Governing Decline

Changing State-Society Relations in Rural Japan 

Background

This book project investigates how state-society relations in rural Japan change in the context of rapid aging, depopulation, and eroding public service provision, and the mid-2000s municipal merger wave. These interrelated developments gave weight to the question who is responsible for “governing decline” in rural Japan – the state, local communities, or both? In 2014, the Japanese government began to promote so-called regional management organizations (RMO, chiiki unei soshiki): civic self-governance bodies which are expected to devise and implement plans to supplement public and private service provision at the sub-municipal level. The number of RMO has increased rapidly since 2014, which underlines the growing demand for civic self-governance especially in rural areas from which the state has retreated.

So far, however, RMO have received virtually now scholarly attention outside Japan. This book asks where these organizations come from, what they do, and how they relate to the (local) state.    

Source: Adapted from MIC 2023.

Analytical Framework and Research Objectives

The book adopts a historical institutionalist perspective to analyze the promotion of RMO as part of an ongoing renegotiation of state-society relations in Japan. In international comparison, Japanese civil society organizations have often been described as coopted by, or at least cooperating with the (local) state (Pekkanen 2006; Avenell 2011; Tsujinaka/Yamamoto 2021). The recent promotion of RMO is an ideal opportunity to understand drivers for change and continuity in this blurry relationship. Moving beyond existing accounts of top-down cooptation and bottom-up change, the book focuses on the interrelation between local institution-building and the national promotion of RMO. The main research objectives are:  

  • Tracing the genesis of the RMO concept from early local models and related policy initiatives to the national promotion of RMO since 2014 
  • Analyzing how local actors integrate preexisting institutions such as neighborhood associations into more comprehensive forms of self-governance
  • Evaluating the implications of these institution-building processes for the roles and functions of RMO 

Methods and Data

Mirroring the research objectives, I triangulate the analysis of government-sponsored survey reports, documents and expert interviews with three nested case studiesIida City in Nagano Prefecture (July 2017, August 2018, September 2022) and Unnan City in Shimane Prefecture (September 2022, July 2024) are prominent local models that have influenced the national RMO concept. In contrast, Ena City in Gifu Prefecture (September 2022, July 2024) cannot be considered a model case. The case studies are based on interviews with residents, local officials, representatives of self-governance organizations, document collection, and participatory observation.

 

 

Community center in Matsukasa District, Unnan City.

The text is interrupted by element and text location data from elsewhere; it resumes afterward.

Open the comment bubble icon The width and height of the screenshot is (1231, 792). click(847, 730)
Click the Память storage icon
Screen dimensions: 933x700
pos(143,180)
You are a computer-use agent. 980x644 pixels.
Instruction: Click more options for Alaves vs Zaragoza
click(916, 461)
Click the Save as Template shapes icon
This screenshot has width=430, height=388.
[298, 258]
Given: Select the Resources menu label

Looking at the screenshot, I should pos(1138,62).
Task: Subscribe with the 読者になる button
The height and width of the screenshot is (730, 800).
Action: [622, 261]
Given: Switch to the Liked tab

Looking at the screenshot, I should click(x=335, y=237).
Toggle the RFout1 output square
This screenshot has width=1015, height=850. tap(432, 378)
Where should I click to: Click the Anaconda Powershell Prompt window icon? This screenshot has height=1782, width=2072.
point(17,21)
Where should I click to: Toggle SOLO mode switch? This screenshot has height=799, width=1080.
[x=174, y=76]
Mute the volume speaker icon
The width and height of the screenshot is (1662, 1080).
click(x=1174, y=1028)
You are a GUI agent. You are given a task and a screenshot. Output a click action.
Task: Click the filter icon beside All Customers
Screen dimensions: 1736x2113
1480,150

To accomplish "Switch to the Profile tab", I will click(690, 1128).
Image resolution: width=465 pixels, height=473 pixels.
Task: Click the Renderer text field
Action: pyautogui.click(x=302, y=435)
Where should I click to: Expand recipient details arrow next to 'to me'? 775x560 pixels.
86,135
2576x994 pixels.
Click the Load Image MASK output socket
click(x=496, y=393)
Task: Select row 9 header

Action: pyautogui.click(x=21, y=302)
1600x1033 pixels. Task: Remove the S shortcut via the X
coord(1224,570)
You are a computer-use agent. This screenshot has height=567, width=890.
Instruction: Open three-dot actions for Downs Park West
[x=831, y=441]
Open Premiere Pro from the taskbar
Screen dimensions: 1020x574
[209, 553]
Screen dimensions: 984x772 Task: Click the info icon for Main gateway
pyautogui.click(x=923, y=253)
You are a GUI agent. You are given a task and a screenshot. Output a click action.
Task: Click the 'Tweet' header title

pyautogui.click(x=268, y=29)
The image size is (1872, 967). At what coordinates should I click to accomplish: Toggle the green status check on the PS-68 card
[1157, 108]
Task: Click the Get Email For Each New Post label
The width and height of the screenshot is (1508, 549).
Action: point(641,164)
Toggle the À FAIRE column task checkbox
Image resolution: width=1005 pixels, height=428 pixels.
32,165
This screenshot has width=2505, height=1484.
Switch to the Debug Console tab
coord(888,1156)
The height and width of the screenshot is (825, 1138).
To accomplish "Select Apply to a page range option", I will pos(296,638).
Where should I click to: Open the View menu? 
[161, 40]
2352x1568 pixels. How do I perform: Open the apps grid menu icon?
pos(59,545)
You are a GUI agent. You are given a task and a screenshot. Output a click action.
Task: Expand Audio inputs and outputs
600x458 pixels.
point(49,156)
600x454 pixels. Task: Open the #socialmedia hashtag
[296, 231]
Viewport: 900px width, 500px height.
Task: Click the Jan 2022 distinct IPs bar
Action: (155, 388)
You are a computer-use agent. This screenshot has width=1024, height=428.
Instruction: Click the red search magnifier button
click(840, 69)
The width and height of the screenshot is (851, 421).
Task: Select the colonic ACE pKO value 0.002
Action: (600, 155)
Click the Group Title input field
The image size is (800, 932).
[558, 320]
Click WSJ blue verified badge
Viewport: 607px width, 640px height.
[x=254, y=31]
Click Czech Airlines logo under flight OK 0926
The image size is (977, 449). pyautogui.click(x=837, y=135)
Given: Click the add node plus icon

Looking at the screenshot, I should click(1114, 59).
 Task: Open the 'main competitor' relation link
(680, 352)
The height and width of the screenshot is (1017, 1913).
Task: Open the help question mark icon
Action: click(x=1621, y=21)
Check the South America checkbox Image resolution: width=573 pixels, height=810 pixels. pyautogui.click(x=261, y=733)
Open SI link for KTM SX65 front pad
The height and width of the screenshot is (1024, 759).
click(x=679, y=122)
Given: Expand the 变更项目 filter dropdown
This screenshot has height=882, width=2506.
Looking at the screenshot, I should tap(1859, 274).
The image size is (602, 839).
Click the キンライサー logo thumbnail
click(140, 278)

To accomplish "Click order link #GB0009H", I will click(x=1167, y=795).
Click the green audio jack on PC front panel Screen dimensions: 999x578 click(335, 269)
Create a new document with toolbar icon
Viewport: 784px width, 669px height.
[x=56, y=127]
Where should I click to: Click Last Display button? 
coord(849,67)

Picture: Hanno Jentzsch

Preliminary Results

Genesis and promotion of RMO reveal how the “blurry” state-society relations in Japan are reproduced beyond top-down cooptation. The RMO concept rests on local institution-building processes that preceded the national promotion of RMO, and local actors continue to shape the concrete roles and functions of RMO beyond the direct control of the central and even local governments.   

RMO supplement the functions of local governments and preexisting self-governance organizations, most importantly neighborhood associations. While their roles and functions differ, RMO reproduce the notion of civil society organizations as “partners” of the local state. Operating in the vacuum left by the retreat of the state in the mid-2000s merger wave, RMO – the vast majority of which lack a formal legal standing – blur the lines between public administration and civic self-governance even further.

The process reveals Japan’s aging rural peripheries as important experimentation grounds for local self-governance – despite, or rather because they have been “left behind” in many ways. 

The self-governance organization in Nabeyama District, Unnan City, runs a mobility service to support elderly residents. Picture: Hanno Jentzsch

References
  • Avenell, Steven A. 2010. "Facilitating Spontaneity: The State and Independent Volunteering in Contemporary Japan". Social Science Japan Journal, 13 (1): 69–93.
  • MIC (Ministry of Internal Affairs and Communication). 2023. "Chiiki unei soshiki no keisei oyobi jizoku-teki na unei ni kan suru chōsa kenkyū jigyō hōkokusho [Survey Regarding the Formation and Sustainable Management of Regional Management Organizations: Report]", https://www.soumu.go.jp/main_content/000939015.pdf, accessed August 30, 2024.  
  • Pekkanen, Robert. 2006. Japan's Dual Civil Society. Members without Advocates. Stanford: Stanford University Press.
  • Tsujinaka, Yutaka and Hidehiro Yamamoto, eds. 2021. Gendai nihon no hikaku toshi gabanansu, shimin shakai [Comparative Urban Governance and Civil Society in Contemporary Japan]. Tōkyō: Bokutakusha.